[DOWNLOAD] "The Trajectory of the Hybrid Self/Melez Kisiliklerin Gezingesi (Essay)" by Interactions ~ Book PDF Kindle ePub Free
eBook details
- Title: The Trajectory of the Hybrid Self/Melez Kisiliklerin Gezingesi (Essay)
- Author : Interactions
- Release Date : January 22, 2010
- Genre: Language Arts & Disciplines,Books,Professional & Technical,Education,
- Pages : * pages
- Size : 230 KB
Description
"Nations require narratives through which individuals imagine themselves as national subjects and align themselves in the national narrative" (Brinker-Gabler 17) At the turn of the new millennium Zadie Smith's White Teeth was celebrated by critics as the new literary voice of London because of its political importance of what John McLeod terms as "millennial optimism" (2004, 160).
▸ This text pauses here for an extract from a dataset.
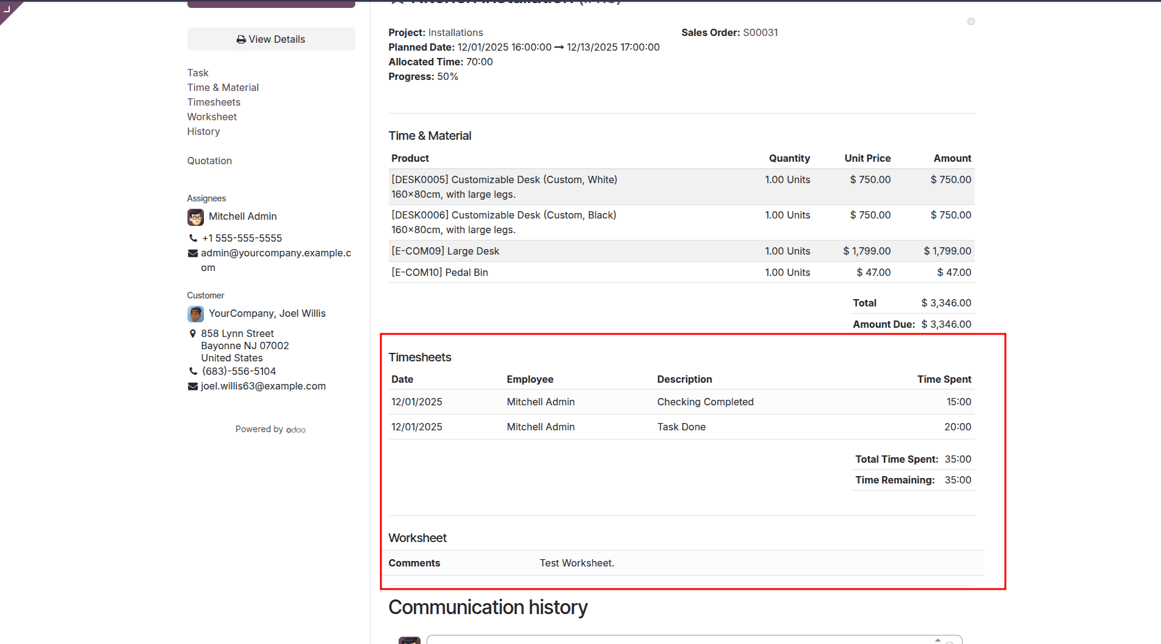Jump to the Time & Material section
Screen dimensions: 1161x644
point(223,87)
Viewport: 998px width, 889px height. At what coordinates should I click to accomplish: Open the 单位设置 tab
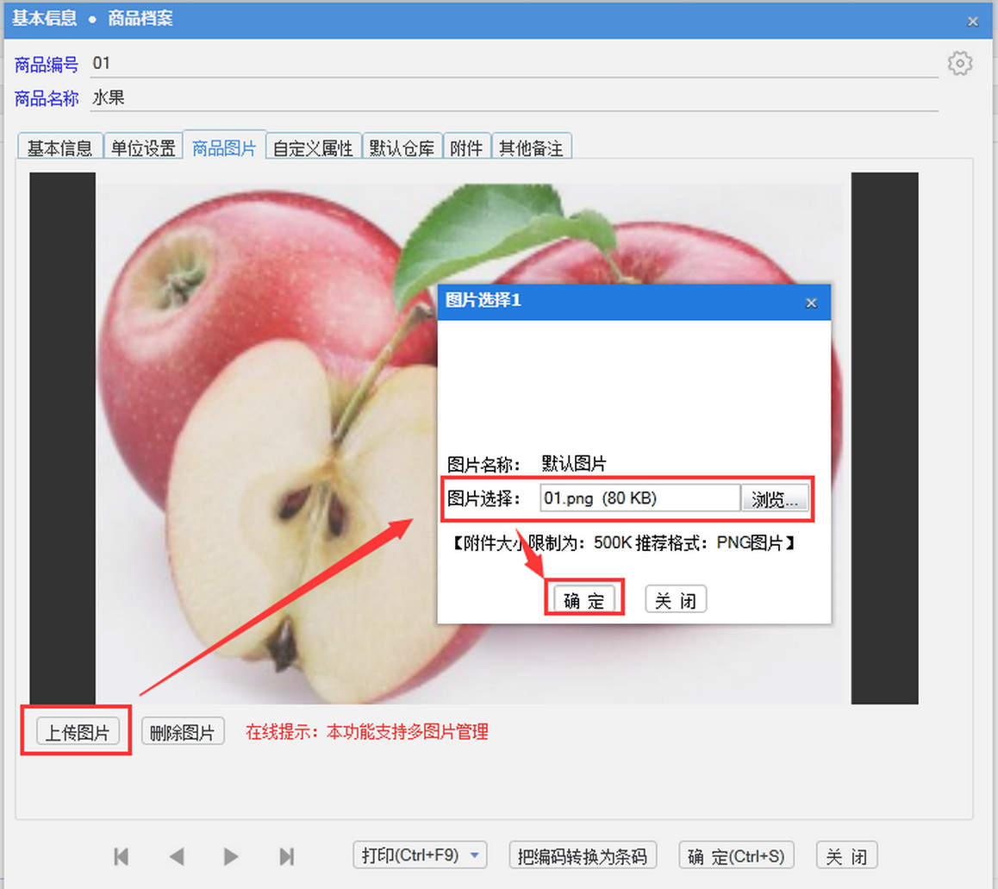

However, in an interview, Zadie Smith claimed that "[t]o reduce writers to the role of representatives who are expected to delegate, or speak on behalf of a particular community, is to curb their artistic freedom" (Procter 102). According to Procter, Smith's contention "foreground an important tension" between "representation as a process of fictional depiction" and "representation as an act of political delegation" that has become increasingly apparent since the late 1980s (102). I believe that the multicultural writers' inbetween state is highly reflexive in their works. Despite the fact that they may also project other cultural backgrounds rather than their own biculturalism like Smith's The Autograph Man, writers voice transcultural identities; "the trajectory of the [hybrid] self" (Giddens 70) and hence fiction is disclosed as an act of political delegation, at least as an understatement. As Bhabha contents the dual heritage, the "'in-between' spaces provide the terrain for elaborating strategies of selfhood singular or communal- that initiate new signs of identity, and innovative sites of collaboration, and contestation, in the act of defining the idea of society itself" (1-2). However, alongside the idea of redefining society, multicultural fictions in general focus on hybrid identity, self-reflexivity and in recent times religion, as well. Accordingly, the term hybridity has become a blanket term for all kinds of differences and marginalities in current cultural and literary criticism. Therefore, difference, pluralism, hybridity and heterogeneity are contested themes underpinned by a notion of "multiplicity" (Brah 214). Kuortti and Nyman, on the other hand, note that as a critical term hybridity is often discussed in connection with a set of other terms denoting "intercultural transfer" and the "forms of identity" such a change generates (4).